▶ _WHAT THE TASK ASKS_: Could you extract the passage of the Mariners post below, starting with "I’ve been a" and going on through "posts, given time.", copied word for word?

One of the things we rail on Bavasi about is that he didn’t have answers. How much worse is Winn than Cameron, defensively? “Oh, we think he’ll be fine.” How much defense do you think you traded for offense? “We traded some, but we’ll make it back.” How? “We brought in some veteran hitters…” How many more runs do you think you’ll score? “We’re an improved unit.”

Now the team is 7-15 — 7-15 — and Bavasi’s baffled. He still thinks he’s got a good group of veteran leaders who’ll come around because (and this is the lamest excuse I’ve ever heard for a slow start) it takes veterans longer to come together.

Funny, Bill, that didn’t happen with all the Gillick veteran teams.

No one thinks the Mariners will go .300 for the season. But doesn’t it occur to Bavasi to at least ask some questions at this point and have decent answers? If I’m driving somewhere and I get totally lost, I don’t think “Hey, I’m a veteran driver, sometimes it takes me a long time to get to my destination”. I think “Where did I go wrong? Where’s my map (and my compass!) so I can figure out how to get where I was headed?”

Edgar deserves answers to these questions, and he’s not going to get them.

April 29, 2004 · Filed Under Mariners · Comments Off on  

I’ve been a stranger around these parts lately, but have no fear, I’ll be back as a regular contributor soon. Just a tough week.

Some random thoughts that I’d like to turn into longer posts, given time.

▶ _ENTRIES PROVIDED_:

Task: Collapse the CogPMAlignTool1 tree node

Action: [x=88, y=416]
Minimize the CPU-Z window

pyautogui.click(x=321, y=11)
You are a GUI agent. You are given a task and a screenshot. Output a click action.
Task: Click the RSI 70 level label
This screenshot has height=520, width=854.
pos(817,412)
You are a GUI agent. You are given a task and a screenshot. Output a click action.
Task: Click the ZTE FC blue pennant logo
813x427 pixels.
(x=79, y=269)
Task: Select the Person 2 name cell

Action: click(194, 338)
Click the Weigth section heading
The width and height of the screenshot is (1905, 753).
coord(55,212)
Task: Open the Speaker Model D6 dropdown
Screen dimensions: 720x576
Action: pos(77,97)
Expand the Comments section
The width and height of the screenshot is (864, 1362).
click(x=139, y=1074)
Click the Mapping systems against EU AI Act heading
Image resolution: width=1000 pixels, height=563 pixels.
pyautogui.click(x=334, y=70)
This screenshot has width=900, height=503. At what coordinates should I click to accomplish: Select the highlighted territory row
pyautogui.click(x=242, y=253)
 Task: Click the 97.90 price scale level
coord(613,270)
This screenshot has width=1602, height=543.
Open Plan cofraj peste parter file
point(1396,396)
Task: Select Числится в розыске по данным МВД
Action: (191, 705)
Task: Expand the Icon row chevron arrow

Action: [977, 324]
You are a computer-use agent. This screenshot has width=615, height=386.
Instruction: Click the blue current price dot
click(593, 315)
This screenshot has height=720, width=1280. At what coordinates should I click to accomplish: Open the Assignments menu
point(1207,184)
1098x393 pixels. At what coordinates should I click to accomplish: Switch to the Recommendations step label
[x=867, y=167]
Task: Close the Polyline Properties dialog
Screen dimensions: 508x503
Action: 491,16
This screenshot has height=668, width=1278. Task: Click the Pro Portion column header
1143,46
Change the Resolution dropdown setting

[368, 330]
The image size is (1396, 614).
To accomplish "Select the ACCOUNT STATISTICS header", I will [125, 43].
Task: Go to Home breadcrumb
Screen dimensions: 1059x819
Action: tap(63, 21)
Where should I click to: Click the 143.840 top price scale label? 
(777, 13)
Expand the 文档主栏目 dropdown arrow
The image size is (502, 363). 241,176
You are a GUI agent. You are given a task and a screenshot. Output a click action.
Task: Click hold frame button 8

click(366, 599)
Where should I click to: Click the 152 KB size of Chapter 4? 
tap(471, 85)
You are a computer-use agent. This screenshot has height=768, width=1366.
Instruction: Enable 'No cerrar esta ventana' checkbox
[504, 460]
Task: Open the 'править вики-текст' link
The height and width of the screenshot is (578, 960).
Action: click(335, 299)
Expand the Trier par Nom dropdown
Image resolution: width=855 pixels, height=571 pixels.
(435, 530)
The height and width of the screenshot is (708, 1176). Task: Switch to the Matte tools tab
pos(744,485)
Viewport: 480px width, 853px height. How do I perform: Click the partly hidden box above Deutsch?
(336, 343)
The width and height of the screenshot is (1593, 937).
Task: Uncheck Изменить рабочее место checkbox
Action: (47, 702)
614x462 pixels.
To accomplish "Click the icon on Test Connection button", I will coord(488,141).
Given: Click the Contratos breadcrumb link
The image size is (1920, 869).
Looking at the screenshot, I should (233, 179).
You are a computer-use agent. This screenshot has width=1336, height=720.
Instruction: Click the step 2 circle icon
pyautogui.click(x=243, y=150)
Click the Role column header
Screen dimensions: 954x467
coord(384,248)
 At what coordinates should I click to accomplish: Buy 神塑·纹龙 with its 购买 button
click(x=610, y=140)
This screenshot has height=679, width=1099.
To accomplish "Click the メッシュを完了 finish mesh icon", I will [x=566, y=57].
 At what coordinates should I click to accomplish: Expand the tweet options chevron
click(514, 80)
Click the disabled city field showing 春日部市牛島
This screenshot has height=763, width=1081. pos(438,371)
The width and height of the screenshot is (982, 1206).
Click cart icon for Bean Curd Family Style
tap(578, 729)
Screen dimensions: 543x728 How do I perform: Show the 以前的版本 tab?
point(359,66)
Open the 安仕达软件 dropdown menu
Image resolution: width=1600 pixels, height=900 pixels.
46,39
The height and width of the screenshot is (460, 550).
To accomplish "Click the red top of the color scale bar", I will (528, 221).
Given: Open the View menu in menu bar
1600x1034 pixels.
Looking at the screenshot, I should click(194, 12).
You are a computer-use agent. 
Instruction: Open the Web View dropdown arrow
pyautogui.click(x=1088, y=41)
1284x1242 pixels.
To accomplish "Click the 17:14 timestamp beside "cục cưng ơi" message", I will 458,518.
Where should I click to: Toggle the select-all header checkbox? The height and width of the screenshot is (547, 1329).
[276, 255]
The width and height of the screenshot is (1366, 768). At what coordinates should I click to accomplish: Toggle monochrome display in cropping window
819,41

▶ _ANSWER SPACE_:
I’ve been a stranger around these parts lately, but have no fear, I’ll be back as a regular contributor soon. Just a tough week.

Some random thoughts that I’d like to turn into longer posts, given time.